RifR mutations occur at relatively high frequencies in other bacteria, and the mutations map to the same central region of rpoB gene as observed in M. tuberculosis. Early studies in E. coli analyzed 42 RifR mutants, and 35 had single mutations in the rpoB gene; the others had multiple mutations.11 The 35 single mutations mapped to 17 alleles in 14 codons. Two were in-frame deletions, one was an in-frame insertion and the others were base-pair substitutions. More recently, Garibyan et al.12 have identified 69 different base-pair substitutions among E. coli RifR mutants that map to 37 base pairs located in 24 codons of the rpoB gene. All six types of base-pair substitutions (that is, GC to AT and AT to GC transitions; and GC to CG, GC to TA, AT to CG and AT to TA transversions) were observed. This observation indicated that the rpoB/RifR system can provide a simple and reliable method to study spontaneous and induced mutational mechanisms in E. coli and possibly other bacteria.

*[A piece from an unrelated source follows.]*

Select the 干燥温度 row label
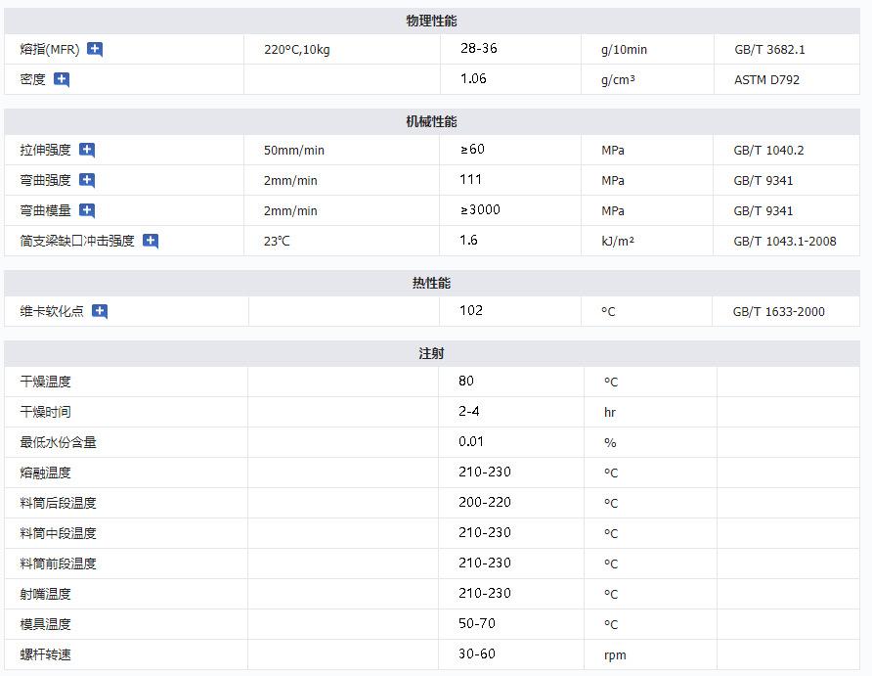The width and height of the screenshot is (872, 676). tap(45, 382)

Recently, Ochi and colleagues13, 14, 15, 17 have been studying the effects of rpoB mutations on secondary metabolite yields in actinomycetes. They observed that certain RifR mutations mapping to rpoB are associated with enhanced production of secondary metabolites or activation of cryptic secondary metabolite biosynthetic gene clusters. Ochi and colleagues17, 18 have also isolated many StrR-resistant actinomycetes that map to the rpsL gene, and have shown that certain StrR mutations are associated with improved secondary metabolite production. Thus spontaneous mutations to RifR and StrR have important applications for strain improvement and for the discovery of novel secondary metabolites by genome mining.17, 18, 19
In this report, I summarize what is known about the distribution of mutable sites in the rpoB, rpsL and rpsE genes, and how this information can be used to monitor mutagenic mechanisms and mutagen potency for actinomycete strain improvement. The current information indicates that induction of RifR mutations in the rpoB gene offers a robust method to monitor mutagenesis, thus emphasizing an important nonclinical aspect of the discoveries of rifamycin and RifR.
Experimental procedures
Nucleotide and protein searches
Nucleotide and protein searches were carried out by BLASTn and BLASTp (http://blast.ncbi.nlm.nih.gov/Blast.cgi).20 Codon and amino-acid usage patterns for Streptomyces avermitilis and E. coli were determined by using the website: http://wishart.biology.ualberta.ca/BacMap.
Results
Early studies on mutagenesis at Eli Lilly and Company
Studies on mutagenic mechanisms and mutagen potency at Eli Lilly and Company in the late 1970s and early 1980s indicated that mutation induction in the tylosin-producing S. fradiae could be monitored by measuring the frequencies of StrR, RifR and SpcR mutants among survivors of chemical or UV light mutagenesis.5, 6, 7 After treatment with the most potent mutagen, MNNG, under conditions yielding ∼10% surviving fractions, the relative frequencies for StrR, RifR and SpcR were approximately 10−6, 10−5 and 10−4. The RifR and SpcR frequencies were increased by about 10-fold by mutagenizing in the presence of chloramphenicol, which blocked the expression of an adaptive response.7 As mutation to SpcR offered the largest dynamic range to test mutagen potency, it was chosen to rank mutagenic agents, and to validate the reproducibility and robustness of mutagenic protocols for strain improvement.21, 22
In the early 1970s, little was known about the targets for such mutations, let alone the numbers and variety of mutable sites. In addition, little was known about the fundamental mechanisms of mutagenesis in actinomycetes. The state of the art on mutagenic mechanisms in the mid-1970s was reviewed by Drake and Baltz,23 and a classic paper on mutagenic mechanisms focused on reversion of amber and ochre mutations in the lacI gene of E. coli was published in 1977.24 The choice of mutagens explored at Lilly was heavily influenced by these publications, but we did not have a system to measure mutagen-induced base- pair substitution specificities. However, we developed a model for optimum mutagenesis by applying Poisson statistics and correlated the frequencies of SpcR and RifR mutations with optimum frequencies of positive yield mutations while minimizing negative mutations.21 In this way, we could monitor the effectiveness and robustness of the mutagenesis protocols by measuring the frequencies of SpcR and/or RifR as surrogate markers prior to submitting mutagenized cell populations for high-throughput fermentation screening.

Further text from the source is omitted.